*Task prompt*: Below are the records. Transcribe them exactly.

*Data supplied*:
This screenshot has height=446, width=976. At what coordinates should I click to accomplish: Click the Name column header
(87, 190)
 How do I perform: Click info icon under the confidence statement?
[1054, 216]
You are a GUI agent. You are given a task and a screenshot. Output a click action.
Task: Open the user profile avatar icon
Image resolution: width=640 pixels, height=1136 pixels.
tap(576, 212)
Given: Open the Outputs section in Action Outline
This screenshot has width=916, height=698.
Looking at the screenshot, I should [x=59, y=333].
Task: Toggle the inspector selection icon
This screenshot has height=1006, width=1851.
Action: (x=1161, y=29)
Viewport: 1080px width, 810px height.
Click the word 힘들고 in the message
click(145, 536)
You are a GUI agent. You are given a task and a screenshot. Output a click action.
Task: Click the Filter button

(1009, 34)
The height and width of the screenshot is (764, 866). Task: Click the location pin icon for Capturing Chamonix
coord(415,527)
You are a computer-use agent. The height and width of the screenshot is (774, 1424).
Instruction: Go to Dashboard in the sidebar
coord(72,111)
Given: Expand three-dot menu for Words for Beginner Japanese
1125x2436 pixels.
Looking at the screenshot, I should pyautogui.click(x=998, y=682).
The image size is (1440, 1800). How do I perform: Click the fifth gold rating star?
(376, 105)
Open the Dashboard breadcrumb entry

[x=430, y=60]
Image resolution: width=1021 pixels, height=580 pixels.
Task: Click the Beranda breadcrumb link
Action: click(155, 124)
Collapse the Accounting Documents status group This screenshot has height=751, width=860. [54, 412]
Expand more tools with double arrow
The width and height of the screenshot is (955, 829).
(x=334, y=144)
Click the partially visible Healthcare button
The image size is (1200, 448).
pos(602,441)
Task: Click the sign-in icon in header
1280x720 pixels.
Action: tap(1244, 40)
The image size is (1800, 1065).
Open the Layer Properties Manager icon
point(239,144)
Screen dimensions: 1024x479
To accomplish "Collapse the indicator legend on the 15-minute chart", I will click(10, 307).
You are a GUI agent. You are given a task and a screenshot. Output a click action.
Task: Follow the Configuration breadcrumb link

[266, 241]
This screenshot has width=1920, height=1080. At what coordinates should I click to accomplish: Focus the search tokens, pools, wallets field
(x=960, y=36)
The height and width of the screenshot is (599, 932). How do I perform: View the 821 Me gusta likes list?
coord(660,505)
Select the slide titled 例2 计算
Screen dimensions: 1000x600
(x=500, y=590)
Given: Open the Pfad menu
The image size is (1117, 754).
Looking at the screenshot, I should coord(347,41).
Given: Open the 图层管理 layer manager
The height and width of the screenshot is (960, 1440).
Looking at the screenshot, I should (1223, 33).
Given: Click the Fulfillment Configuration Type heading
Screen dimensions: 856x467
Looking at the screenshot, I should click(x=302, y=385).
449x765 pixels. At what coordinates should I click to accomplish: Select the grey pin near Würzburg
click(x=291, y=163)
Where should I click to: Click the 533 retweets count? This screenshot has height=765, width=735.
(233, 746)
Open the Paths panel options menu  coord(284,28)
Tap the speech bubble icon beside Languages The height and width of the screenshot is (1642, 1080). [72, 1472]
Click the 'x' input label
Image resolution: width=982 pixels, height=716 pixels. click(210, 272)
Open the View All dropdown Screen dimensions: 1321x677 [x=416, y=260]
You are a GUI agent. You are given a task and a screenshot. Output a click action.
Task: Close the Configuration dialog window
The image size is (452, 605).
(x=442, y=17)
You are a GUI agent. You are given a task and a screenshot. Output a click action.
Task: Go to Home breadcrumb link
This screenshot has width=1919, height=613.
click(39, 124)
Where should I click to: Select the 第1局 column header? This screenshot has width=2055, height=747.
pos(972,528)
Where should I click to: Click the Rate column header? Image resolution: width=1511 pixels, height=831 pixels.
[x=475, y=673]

*Written response*:
This screenshot has height=446, width=976. At what coordinates should I click to accomplish: Click the Name column header
(87, 190)
 How do I perform: Click info icon under the confidence statement?
[1054, 216]
You are a GUI agent. You are given a task and a screenshot. Output a click action.
Task: Open the user profile avatar icon
Image resolution: width=640 pixels, height=1136 pixels.
tap(576, 212)
Given: Open the Outputs section in Action Outline
This screenshot has width=916, height=698.
Looking at the screenshot, I should [x=59, y=333].
Task: Toggle the inspector selection icon
This screenshot has height=1006, width=1851.
Action: (x=1161, y=29)
Viewport: 1080px width, 810px height.
Click the word 힘들고 in the message
click(145, 536)
You are a GUI agent. You are given a task and a screenshot. Output a click action.
Task: Click the Filter button

(1009, 34)
The height and width of the screenshot is (764, 866). Task: Click the location pin icon for Capturing Chamonix
coord(415,527)
You are a computer-use agent. The height and width of the screenshot is (774, 1424).
Instruction: Go to Dashboard in the sidebar
coord(72,111)
Given: Expand three-dot menu for Words for Beginner Japanese
1125x2436 pixels.
Looking at the screenshot, I should pyautogui.click(x=998, y=682).
The image size is (1440, 1800). How do I perform: Click the fifth gold rating star?
(376, 105)
Open the Dashboard breadcrumb entry

[x=430, y=60]
Image resolution: width=1021 pixels, height=580 pixels.
Task: Click the Beranda breadcrumb link
Action: click(155, 124)
Collapse the Accounting Documents status group This screenshot has height=751, width=860. [54, 412]
Expand more tools with double arrow
The width and height of the screenshot is (955, 829).
(x=334, y=144)
Click the partially visible Healthcare button
The image size is (1200, 448).
pos(602,441)
Task: Click the sign-in icon in header
1280x720 pixels.
Action: tap(1244, 40)
The image size is (1800, 1065).
Open the Layer Properties Manager icon
point(239,144)
Screen dimensions: 1024x479
To accomplish "Collapse the indicator legend on the 15-minute chart", I will click(10, 307).
You are a GUI agent. You are given a task and a screenshot. Output a click action.
Task: Follow the Configuration breadcrumb link

[266, 241]
This screenshot has width=1920, height=1080. At what coordinates should I click to accomplish: Focus the search tokens, pools, wallets field
(x=960, y=36)
The height and width of the screenshot is (599, 932). How do I perform: View the 821 Me gusta likes list?
coord(660,505)
Select the slide titled 例2 计算
Screen dimensions: 1000x600
(x=500, y=590)
Given: Open the Pfad menu
The image size is (1117, 754).
Looking at the screenshot, I should coord(347,41).
Given: Open the 图层管理 layer manager
The height and width of the screenshot is (960, 1440).
Looking at the screenshot, I should (1223, 33).
Given: Click the Fulfillment Configuration Type heading
Screen dimensions: 856x467
Looking at the screenshot, I should click(x=302, y=385).
449x765 pixels. At what coordinates should I click to accomplish: Select the grey pin near Würzburg
click(x=291, y=163)
Where should I click to: Click the 533 retweets count? This screenshot has height=765, width=735.
(233, 746)
Open the Paths panel options menu  coord(284,28)
Tap the speech bubble icon beside Languages The height and width of the screenshot is (1642, 1080). [72, 1472]
Click the 'x' input label
Image resolution: width=982 pixels, height=716 pixels. click(210, 272)
Open the View All dropdown Screen dimensions: 1321x677 [x=416, y=260]
You are a GUI agent. You are given a task and a screenshot. Output a click action.
Task: Close the Configuration dialog window
The image size is (452, 605).
(x=442, y=17)
You are a GUI agent. You are given a task and a screenshot. Output a click action.
Task: Go to Home breadcrumb link
This screenshot has width=1919, height=613.
click(39, 124)
Where should I click to: Select the 第1局 column header? This screenshot has width=2055, height=747.
pos(972,528)
Where should I click to: Click the Rate column header? Image resolution: width=1511 pixels, height=831 pixels.
[x=475, y=673]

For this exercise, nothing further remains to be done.